EXTRACT PROVIDED
CLN: Extract function to encapsulate coefficient-solving step of Trap…

…ping

This makes the algorithm in code look like algorithm in paper

pysindy/optimizers/trapping_sr3.py

@@ -423,6 +423,7 @@ def _reduce(self, x, y):
         self.history_ = []
         n_samples, n_features = x.shape
         n_tgts = y.shape[1]
+        var_len = n_features * n_tgts
         n_feat_expected = int((n_tgts**2 + 3 * n_tgts) / 2.0)
 
         # Only relevant if the stability term is turned on.
@@ -494,31 +495,19 @@ def _reduce(self, x, y):
             if self.relax_optim:
                 if self.threshold > 0.0:
                     # sparse relax_and_split
-                    xi, cost = self._create_var_and_part_cost(
-                        n_features * n_tgts, x_expanded, y
-                    )
-                    cost = cost + cp.sum_squares(Pmatrix @ xi - A.flatten()) / self.eta
-                    coef_sparse = self._update_coef_cvxpy(
-                        xi, cost, n_tgts * n_features, coef_prev, self.eps_solver
+                    coef_sparse = self._update_coef_sparse_rs(
+                        var_len, x_expanded, y, Pmatrix, A, coef_prev
                     )
                 else:
-                    pTp = np.dot(Pmatrix.T, Pmatrix)
-                    H = xTx + pTp / self.eta
-                    P_transpose_A = np.dot(Pmatrix.T, A.flatten())

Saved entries
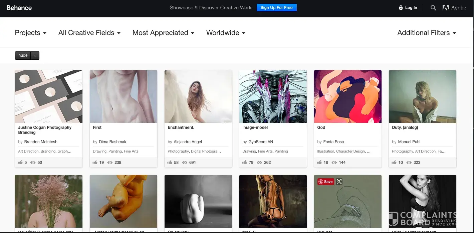
Task: Remove the search tag with its X icon
Action: 35,56
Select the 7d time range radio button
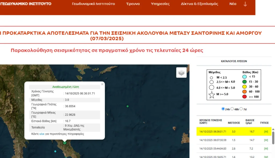 click(x=241, y=109)
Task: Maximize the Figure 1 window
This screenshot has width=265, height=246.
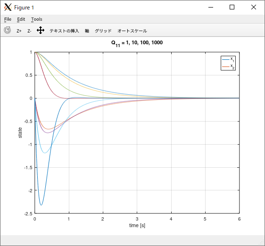Action: (232, 7)
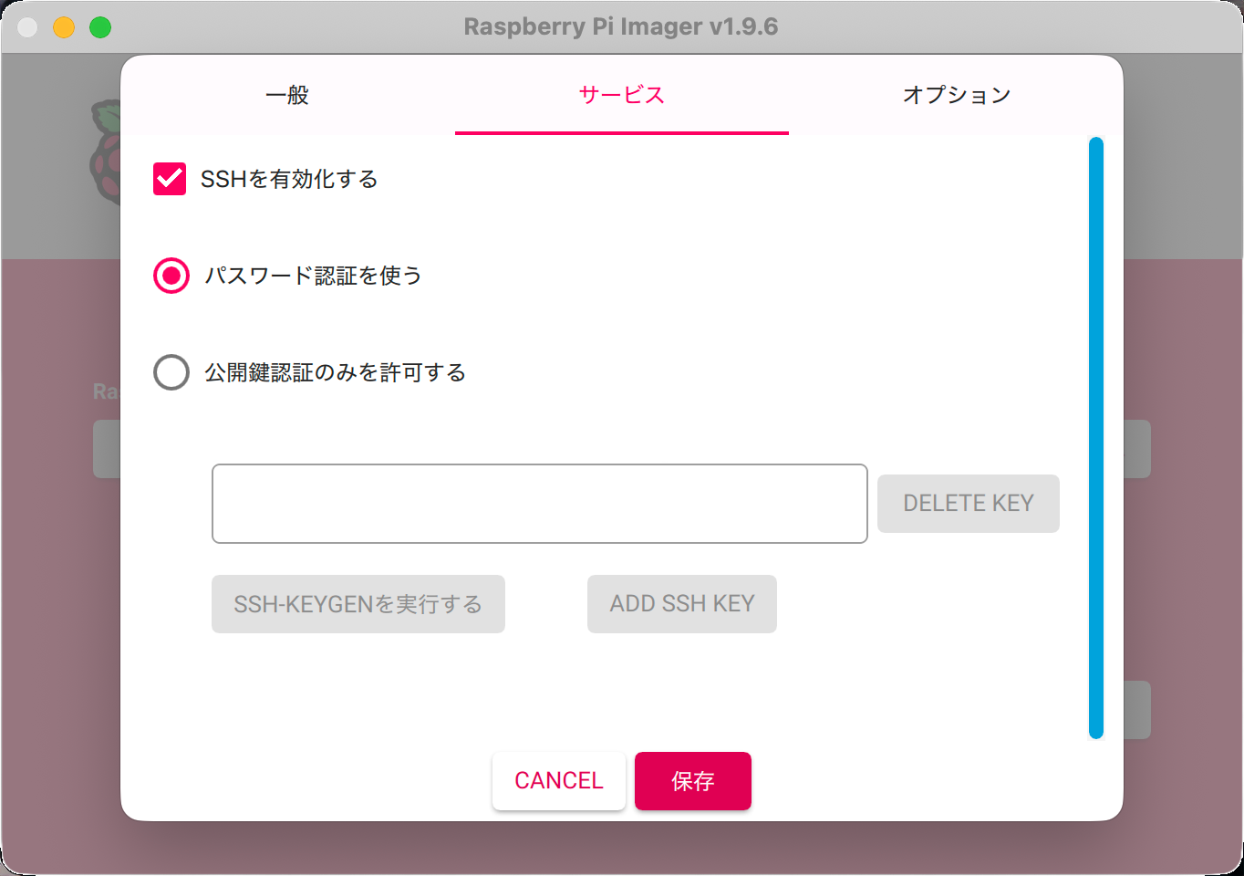Click the blue vertical scrollbar
Image resolution: width=1244 pixels, height=876 pixels.
click(1095, 438)
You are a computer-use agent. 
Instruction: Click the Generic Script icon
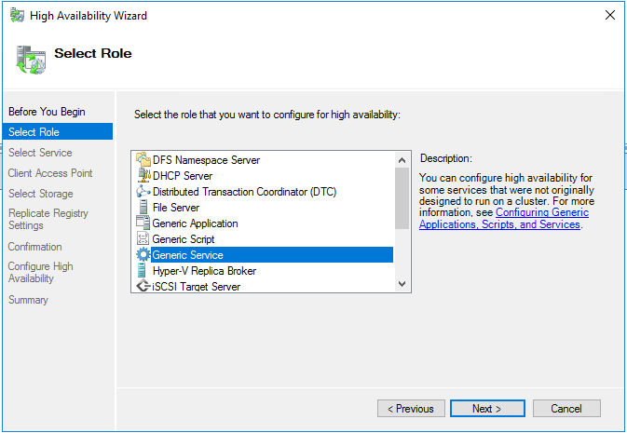(143, 239)
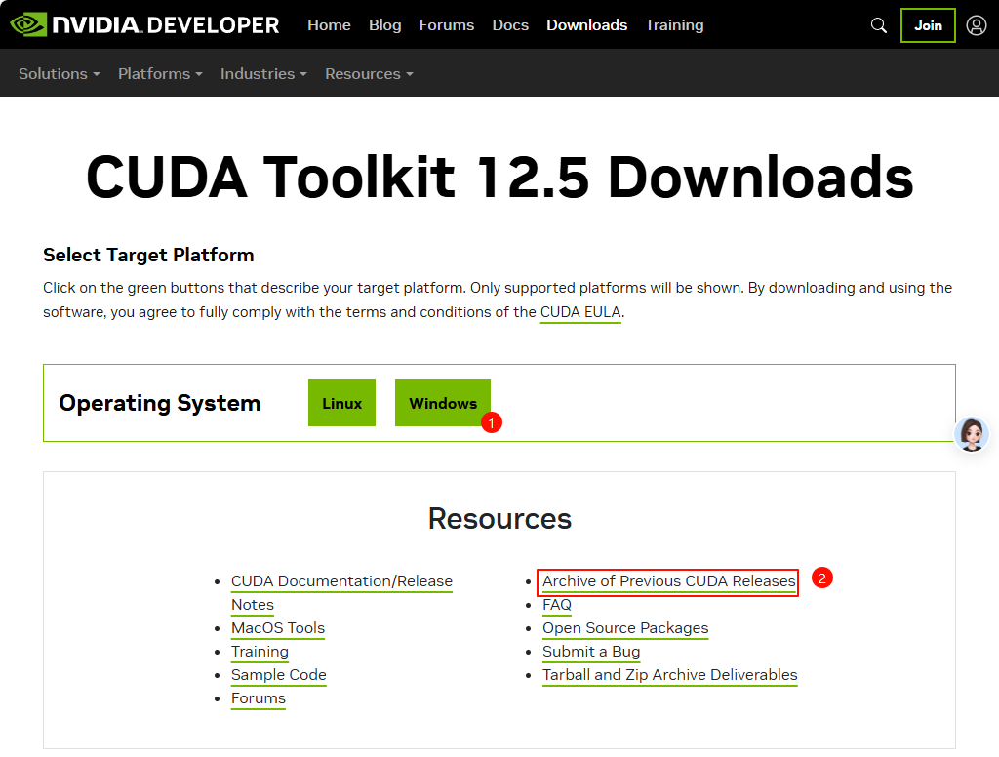Open the Blog menu item
This screenshot has height=757, width=999.
tap(384, 25)
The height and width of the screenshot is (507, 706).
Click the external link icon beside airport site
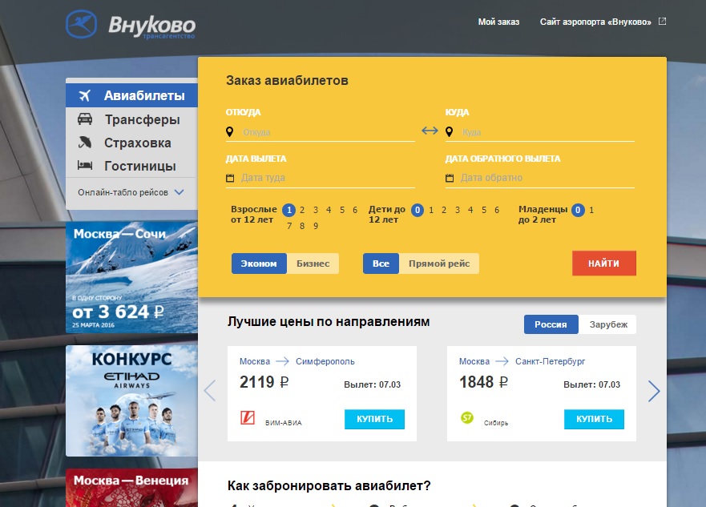(x=662, y=22)
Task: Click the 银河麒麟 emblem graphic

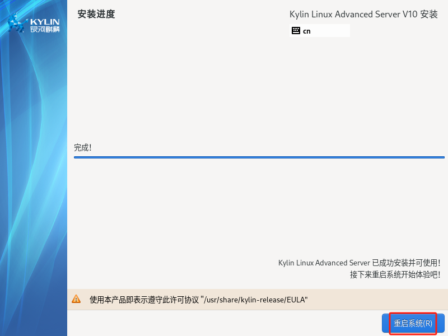Action: coord(17,22)
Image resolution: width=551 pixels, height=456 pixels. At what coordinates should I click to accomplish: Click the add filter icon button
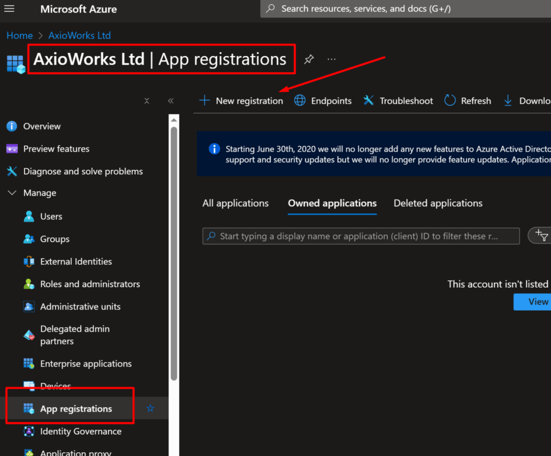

REQUIREMENT A
Transcribe the entire code diff, keeping every character and line as it appears.
REQUIREMENT B
Pull out each line of the records that contains the string "This", matching its case exactly.
The code diff and the records have no connection to each other.

EXPECTED OUTPUT A
CLN: Extract function to encapsulate coefficient-solving step of Trap…

…ping

This makes the algorithm in code look like algorithm in paper

pysindy/optimizers/trapping_sr3.py

@@ -423,6 +423,7 @@ def _reduce(self, x, y):
         self.history_ = []
         n_samples, n_features = x.shape
         n_tgts = y.shape[1]
+        var_len = n_features * n_tgts
         n_feat_expected = int((n_tgts**2 + 3 * n_tgts) / 2.0)
 
         # Only relevant if the stability term is turned on.
@@ -494,31 +495,19 @@ def _reduce(self, x, y):
             if self.relax_optim:
                 if self.threshold > 0.0:
                     # sparse relax_and_split
-                    xi, cost = self._create_var_and_part_cost(
-                        n_features * n_tgts, x_expanded, y
-                    )
-                    cost = cost + cp.sum_squares(Pmatrix @ xi - A.flatten()) / self.eta
-                    coef_sparse = self._update_coef_cvxpy(
-                        xi, cost, n_tgts * n_features, coef_prev, self.eps_solver
+                    coef_sparse = self._update_coef_sparse_rs(
+                        var_len, x_expanded, y, Pmatrix, A, coef_prev
                     )
                 else:
-                    pTp = np.dot(Pmatrix.T, Pmatrix)
-                    H = xTx + pTp / self.eta
-                    P_transpose_A = np.dot(Pmatrix.T, A.flatten())

EXPECTED OUTPUT B
This screenshot has width=265, height=246.
This screenshot has height=757, width=999.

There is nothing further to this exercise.